RECORDS FOR THIS EXERCISE:
((

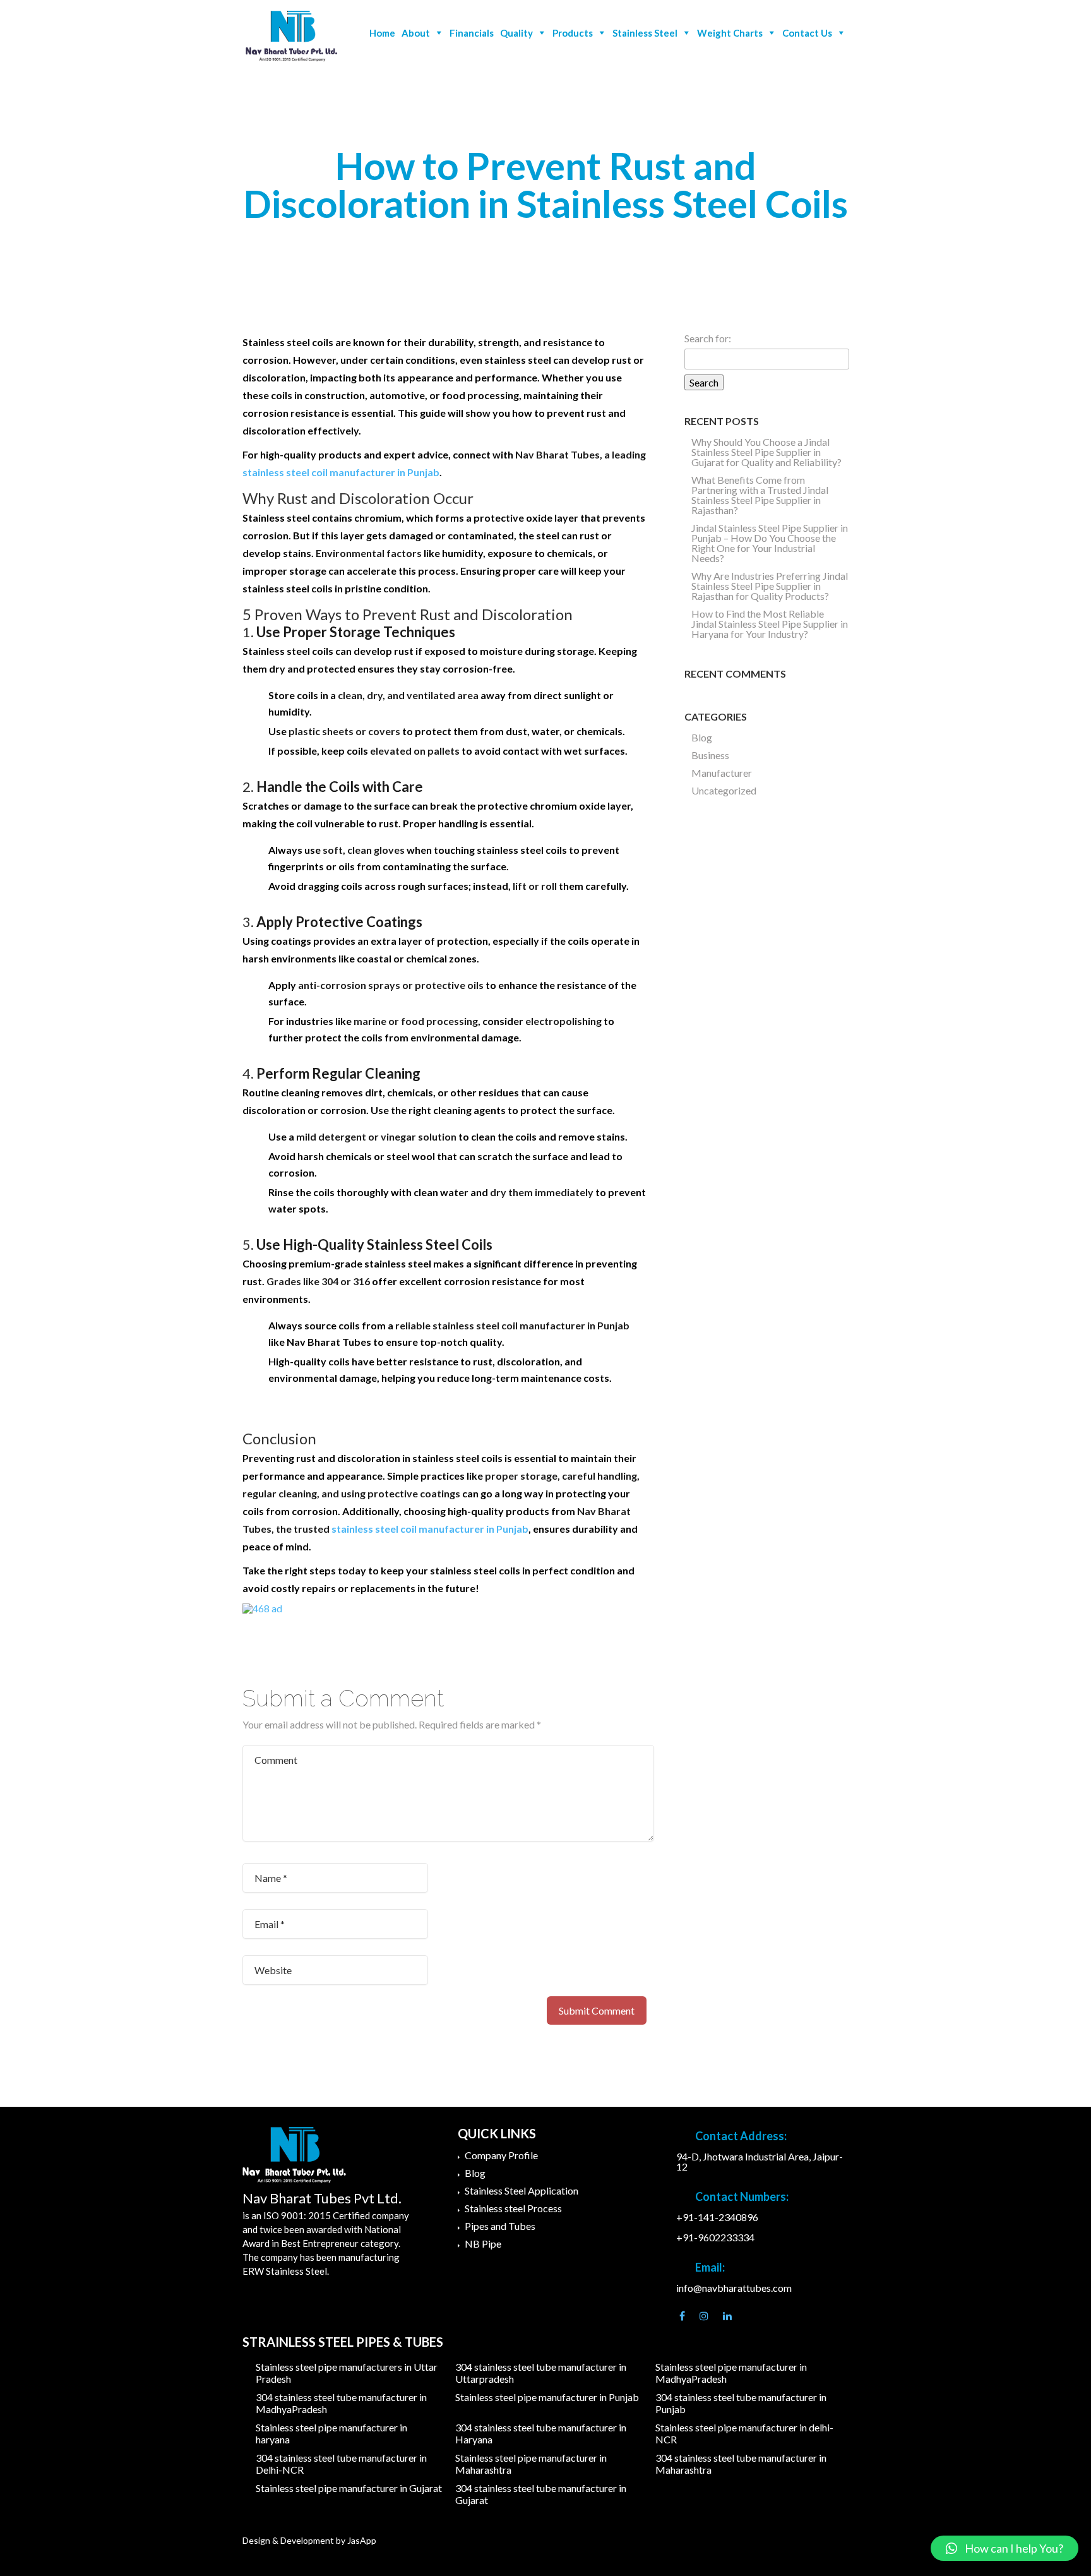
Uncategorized (723, 790)
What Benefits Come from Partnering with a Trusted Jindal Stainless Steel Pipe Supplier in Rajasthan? (759, 495)
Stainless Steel (644, 33)
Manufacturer (721, 773)
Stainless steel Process (513, 2208)
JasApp (361, 2540)
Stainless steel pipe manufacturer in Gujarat (349, 2488)
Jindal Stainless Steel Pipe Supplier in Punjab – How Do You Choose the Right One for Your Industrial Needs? (769, 543)
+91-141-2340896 (717, 2217)
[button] (1004, 2548)
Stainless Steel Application (521, 2190)
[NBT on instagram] (704, 2316)
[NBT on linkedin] (727, 2316)
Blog (701, 737)
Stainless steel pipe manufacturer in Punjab (547, 2397)
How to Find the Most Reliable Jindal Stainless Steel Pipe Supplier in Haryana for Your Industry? (769, 624)
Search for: (707, 338)
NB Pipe (483, 2244)
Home (382, 33)
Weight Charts (730, 33)
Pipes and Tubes (500, 2226)
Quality (516, 33)
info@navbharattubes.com (734, 2288)
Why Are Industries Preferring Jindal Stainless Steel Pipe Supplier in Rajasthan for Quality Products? (769, 586)
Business (710, 755)
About (416, 33)
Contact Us (807, 33)
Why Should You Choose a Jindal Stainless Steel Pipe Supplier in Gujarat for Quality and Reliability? (766, 452)
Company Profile (501, 2155)
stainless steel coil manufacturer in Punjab (340, 472)
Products (572, 33)
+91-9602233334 (715, 2237)
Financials (472, 33)
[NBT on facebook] (682, 2316)
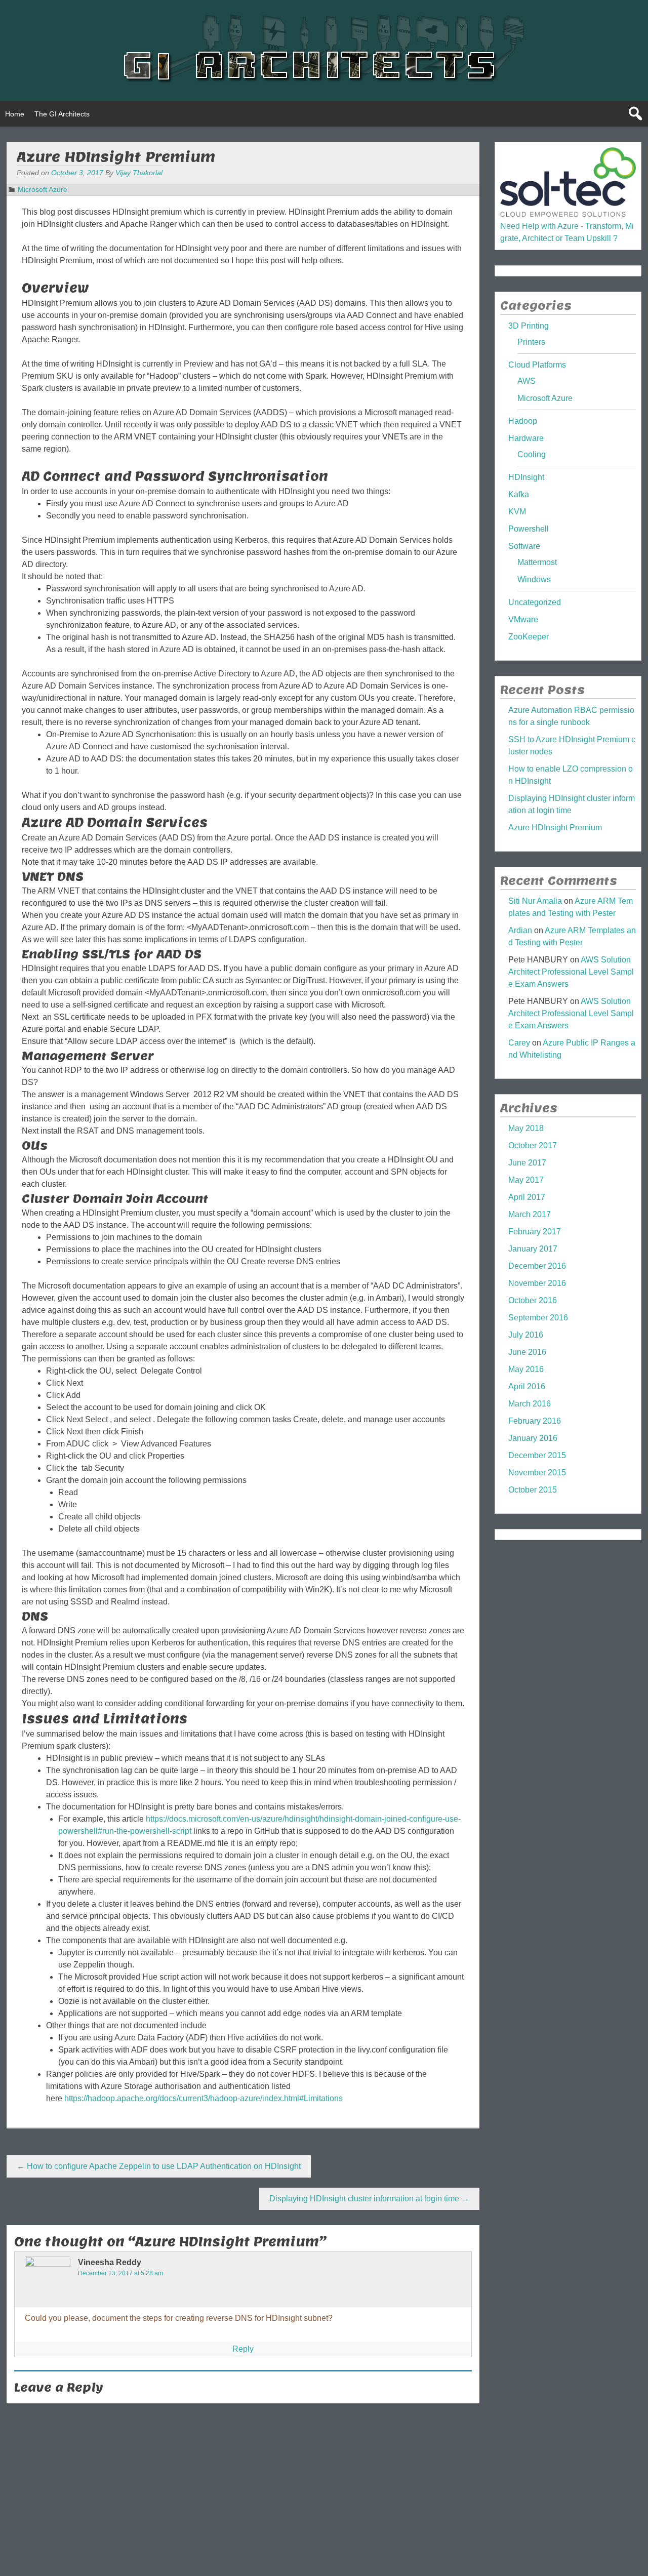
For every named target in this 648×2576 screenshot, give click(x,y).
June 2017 (527, 1162)
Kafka (518, 494)
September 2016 (538, 1317)
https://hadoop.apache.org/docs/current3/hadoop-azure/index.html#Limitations (203, 2098)
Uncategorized (534, 602)
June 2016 (527, 1352)
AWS (526, 381)
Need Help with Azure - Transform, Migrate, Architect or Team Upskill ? (567, 232)
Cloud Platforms (537, 364)
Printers (531, 342)
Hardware (526, 438)
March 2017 (529, 1214)
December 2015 (537, 1455)
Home (14, 114)
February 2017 (534, 1231)
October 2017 (532, 1145)
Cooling (531, 454)
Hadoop (522, 421)
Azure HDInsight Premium (555, 827)
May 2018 (526, 1128)
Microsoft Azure (42, 189)
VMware (523, 619)
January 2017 (532, 1248)
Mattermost (537, 562)
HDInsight (526, 477)
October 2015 (532, 1489)
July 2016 (525, 1335)
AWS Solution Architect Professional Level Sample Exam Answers (571, 971)
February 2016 (534, 1421)
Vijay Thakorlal (139, 173)
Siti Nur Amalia (535, 901)
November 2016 (537, 1283)
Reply (243, 2349)
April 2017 (526, 1197)
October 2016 (532, 1300)
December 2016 (537, 1266)
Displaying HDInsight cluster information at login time (369, 2198)
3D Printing (528, 325)
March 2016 (529, 1403)
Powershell (528, 529)
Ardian (520, 930)
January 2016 (532, 1438)
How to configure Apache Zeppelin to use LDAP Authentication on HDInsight (159, 2166)
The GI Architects (62, 114)
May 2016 (526, 1369)
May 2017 (526, 1180)
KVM (517, 511)
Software (524, 546)
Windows (534, 579)
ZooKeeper (528, 636)
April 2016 (526, 1386)
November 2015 (537, 1472)
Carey (519, 1042)
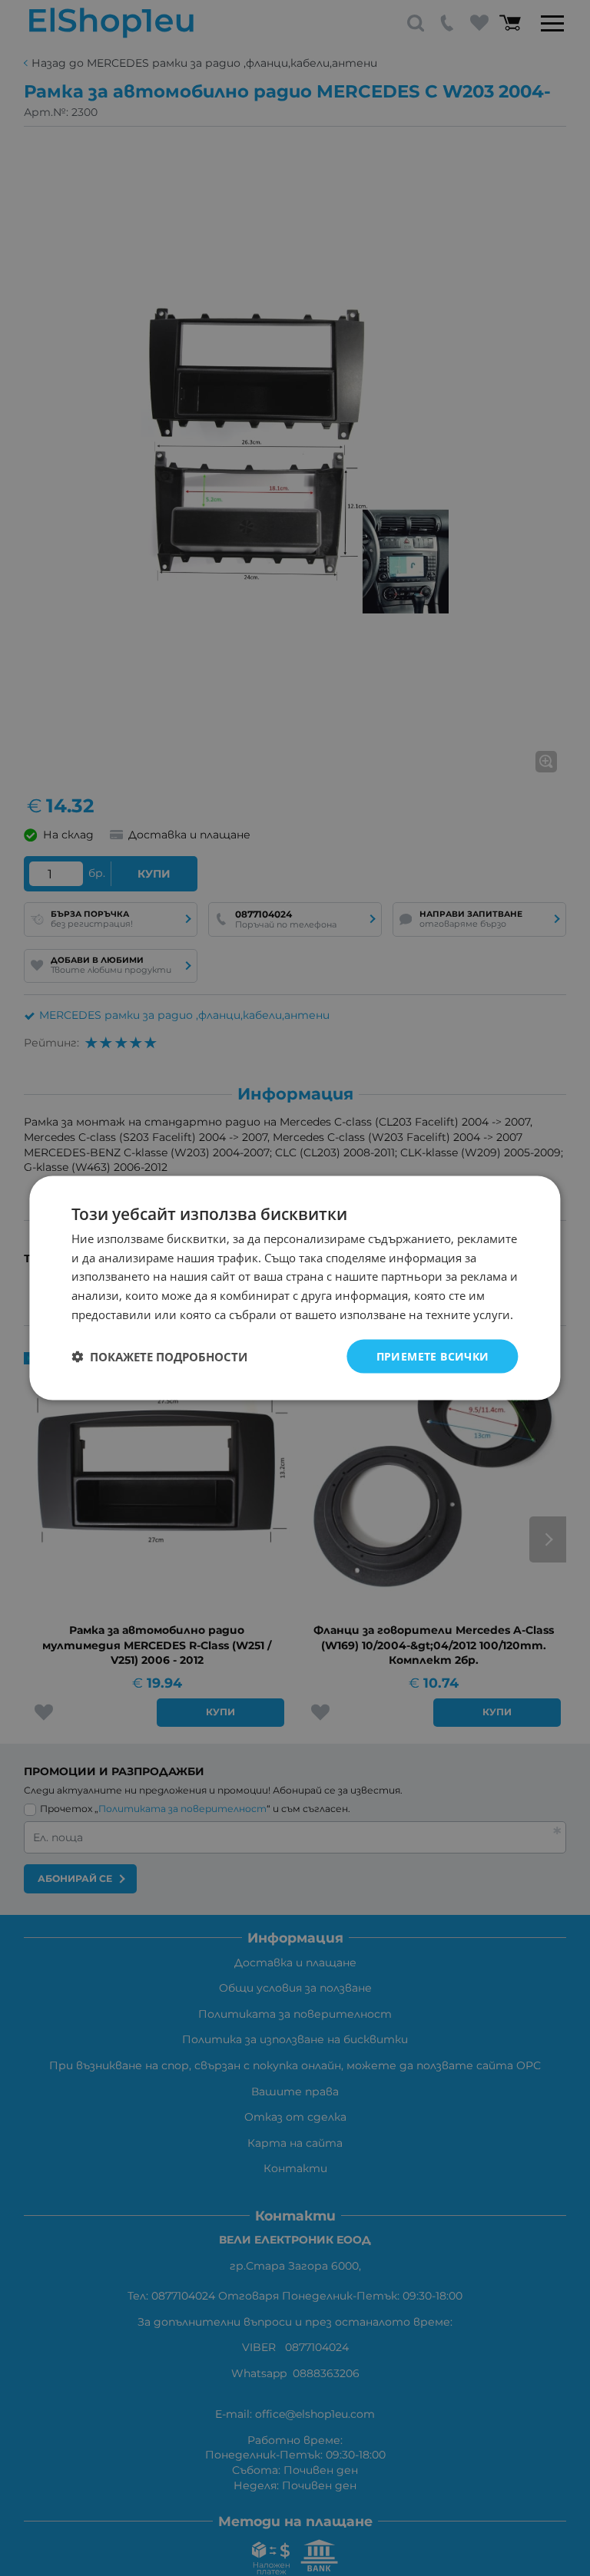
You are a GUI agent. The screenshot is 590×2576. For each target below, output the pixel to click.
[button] (159, 1356)
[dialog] (294, 1288)
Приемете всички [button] (432, 1355)
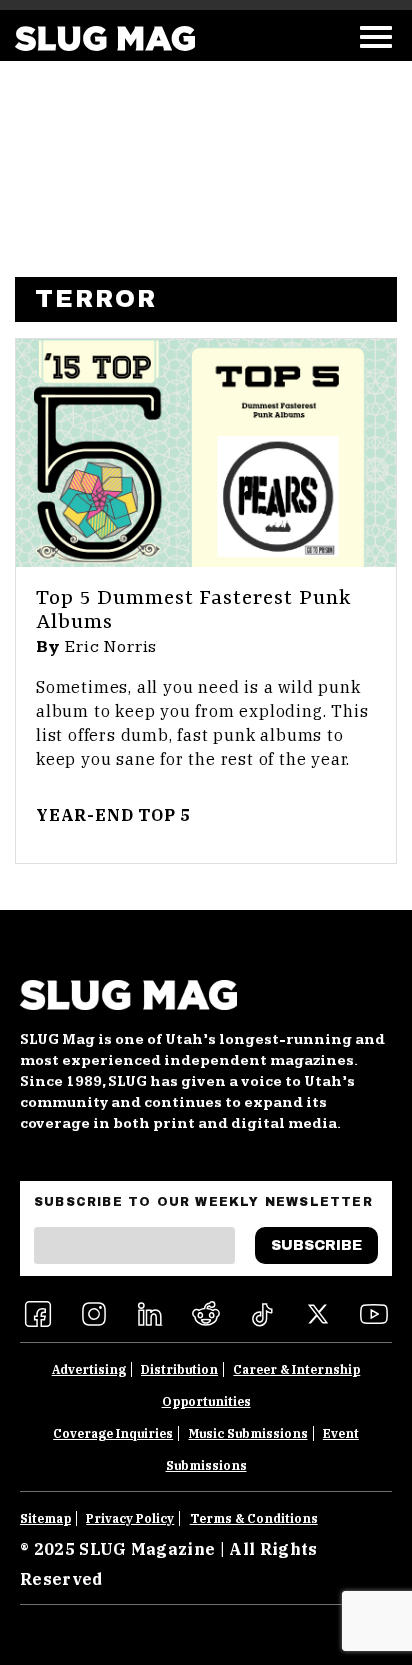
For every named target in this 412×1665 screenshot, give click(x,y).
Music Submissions (248, 1433)
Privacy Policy (130, 1518)
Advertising (89, 1369)
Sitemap (45, 1518)
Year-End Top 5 (113, 815)
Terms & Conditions (254, 1518)
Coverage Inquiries (113, 1433)
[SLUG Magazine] (105, 38)
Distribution (179, 1369)
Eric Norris (111, 647)
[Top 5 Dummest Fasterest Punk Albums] (206, 453)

))

TASK STATEMENT: The result should consist solely of the lines from the one that contains "Eric Norris (111, 647)" to the last line of the records above, reproduced exactly.

WRITTEN SOLUTION:
Eric Norris (111, 647)
[Top 5 Dummest Fasterest Punk Albums] (206, 453)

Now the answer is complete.